━━ MATERIAL SUPPLIED ━━
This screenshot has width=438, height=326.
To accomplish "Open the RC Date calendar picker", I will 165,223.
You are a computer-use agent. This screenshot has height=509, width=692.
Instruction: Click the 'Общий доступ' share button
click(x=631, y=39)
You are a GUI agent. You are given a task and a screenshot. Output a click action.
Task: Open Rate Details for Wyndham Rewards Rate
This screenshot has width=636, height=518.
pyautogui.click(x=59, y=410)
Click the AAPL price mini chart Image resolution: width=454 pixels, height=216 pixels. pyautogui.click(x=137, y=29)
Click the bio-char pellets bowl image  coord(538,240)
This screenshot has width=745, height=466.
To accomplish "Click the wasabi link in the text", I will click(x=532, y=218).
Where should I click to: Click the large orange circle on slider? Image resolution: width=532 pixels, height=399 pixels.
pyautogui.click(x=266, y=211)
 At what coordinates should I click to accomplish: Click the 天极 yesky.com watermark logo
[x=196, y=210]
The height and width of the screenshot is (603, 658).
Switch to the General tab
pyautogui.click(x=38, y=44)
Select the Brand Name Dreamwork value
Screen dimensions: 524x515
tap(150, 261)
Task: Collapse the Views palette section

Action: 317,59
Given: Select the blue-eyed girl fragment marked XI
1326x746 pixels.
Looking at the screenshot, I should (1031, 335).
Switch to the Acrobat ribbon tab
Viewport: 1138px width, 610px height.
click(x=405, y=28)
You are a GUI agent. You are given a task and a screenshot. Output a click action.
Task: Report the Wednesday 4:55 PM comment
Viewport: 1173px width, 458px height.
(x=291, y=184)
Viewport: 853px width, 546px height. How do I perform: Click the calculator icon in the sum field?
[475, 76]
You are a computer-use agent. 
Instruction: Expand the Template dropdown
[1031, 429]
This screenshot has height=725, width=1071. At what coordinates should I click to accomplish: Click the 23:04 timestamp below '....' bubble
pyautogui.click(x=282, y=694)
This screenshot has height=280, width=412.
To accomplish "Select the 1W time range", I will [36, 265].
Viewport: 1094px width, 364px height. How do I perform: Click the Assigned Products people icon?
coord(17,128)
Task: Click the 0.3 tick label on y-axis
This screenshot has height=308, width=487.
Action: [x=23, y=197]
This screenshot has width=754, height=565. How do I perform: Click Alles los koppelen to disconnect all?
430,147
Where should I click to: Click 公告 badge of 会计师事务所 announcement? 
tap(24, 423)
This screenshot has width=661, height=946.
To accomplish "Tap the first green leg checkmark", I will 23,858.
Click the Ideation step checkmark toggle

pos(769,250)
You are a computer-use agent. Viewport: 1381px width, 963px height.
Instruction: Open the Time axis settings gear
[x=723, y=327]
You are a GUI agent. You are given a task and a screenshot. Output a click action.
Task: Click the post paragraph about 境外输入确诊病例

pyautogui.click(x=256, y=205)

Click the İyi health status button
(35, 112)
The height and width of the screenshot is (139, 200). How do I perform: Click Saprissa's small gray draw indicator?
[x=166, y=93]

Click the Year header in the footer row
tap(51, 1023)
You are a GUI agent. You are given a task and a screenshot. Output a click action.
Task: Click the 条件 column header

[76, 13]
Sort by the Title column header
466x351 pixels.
━━━
◆ **WORK ITEM**: Go through the data above and copy all of it exactly.

◆ **ANSWER SECTION**:
This screenshot has width=438, height=326.
To accomplish "Open the RC Date calendar picker", I will 165,223.
You are a computer-use agent. This screenshot has height=509, width=692.
Instruction: Click the 'Общий доступ' share button
click(x=631, y=39)
You are a GUI agent. You are given a task and a screenshot. Output a click action.
Task: Open Rate Details for Wyndham Rewards Rate
This screenshot has width=636, height=518.
pyautogui.click(x=59, y=410)
Click the AAPL price mini chart Image resolution: width=454 pixels, height=216 pixels. pyautogui.click(x=137, y=29)
Click the bio-char pellets bowl image  coord(538,240)
This screenshot has width=745, height=466.
To accomplish "Click the wasabi link in the text", I will click(x=532, y=218).
Where should I click to: Click the large orange circle on slider? Image resolution: width=532 pixels, height=399 pixels.
pyautogui.click(x=266, y=211)
 At what coordinates should I click to accomplish: Click the 天极 yesky.com watermark logo
[x=196, y=210]
The height and width of the screenshot is (603, 658).
Switch to the General tab
pyautogui.click(x=38, y=44)
Select the Brand Name Dreamwork value
Screen dimensions: 524x515
tap(150, 261)
Task: Collapse the Views palette section

Action: 317,59
Given: Select the blue-eyed girl fragment marked XI
1326x746 pixels.
Looking at the screenshot, I should (1031, 335).
Switch to the Acrobat ribbon tab
Viewport: 1138px width, 610px height.
click(x=405, y=28)
You are a GUI agent. You are given a task and a screenshot. Output a click action.
Task: Report the Wednesday 4:55 PM comment
Viewport: 1173px width, 458px height.
(x=291, y=184)
Viewport: 853px width, 546px height. How do I perform: Click the calculator icon in the sum field?
[475, 76]
You are a computer-use agent. 
Instruction: Expand the Template dropdown
[1031, 429]
This screenshot has height=725, width=1071. At what coordinates should I click to accomplish: Click the 23:04 timestamp below '....' bubble
pyautogui.click(x=282, y=694)
This screenshot has height=280, width=412.
To accomplish "Select the 1W time range", I will [36, 265].
Viewport: 1094px width, 364px height. How do I perform: Click the Assigned Products people icon?
coord(17,128)
Task: Click the 0.3 tick label on y-axis
This screenshot has height=308, width=487.
Action: [x=23, y=197]
This screenshot has width=754, height=565. How do I perform: Click Alles los koppelen to disconnect all?
430,147
Where should I click to: Click 公告 badge of 会计师事务所 announcement? 
tap(24, 423)
This screenshot has width=661, height=946.
To accomplish "Tap the first green leg checkmark", I will 23,858.
Click the Ideation step checkmark toggle

pos(769,250)
You are a computer-use agent. Viewport: 1381px width, 963px height.
Instruction: Open the Time axis settings gear
[x=723, y=327]
You are a GUI agent. You are given a task and a screenshot. Output a click action.
Task: Click the post paragraph about 境外输入确诊病例

pyautogui.click(x=256, y=205)

Click the İyi health status button
(35, 112)
The height and width of the screenshot is (139, 200). How do I perform: Click Saprissa's small gray draw indicator?
[x=166, y=93]

Click the Year header in the footer row
tap(51, 1023)
You are a GUI agent. You are given a task and a screenshot. Output a click action.
Task: Click the 条件 column header

[76, 13]
Sort by the Title column header
466x351 pixels.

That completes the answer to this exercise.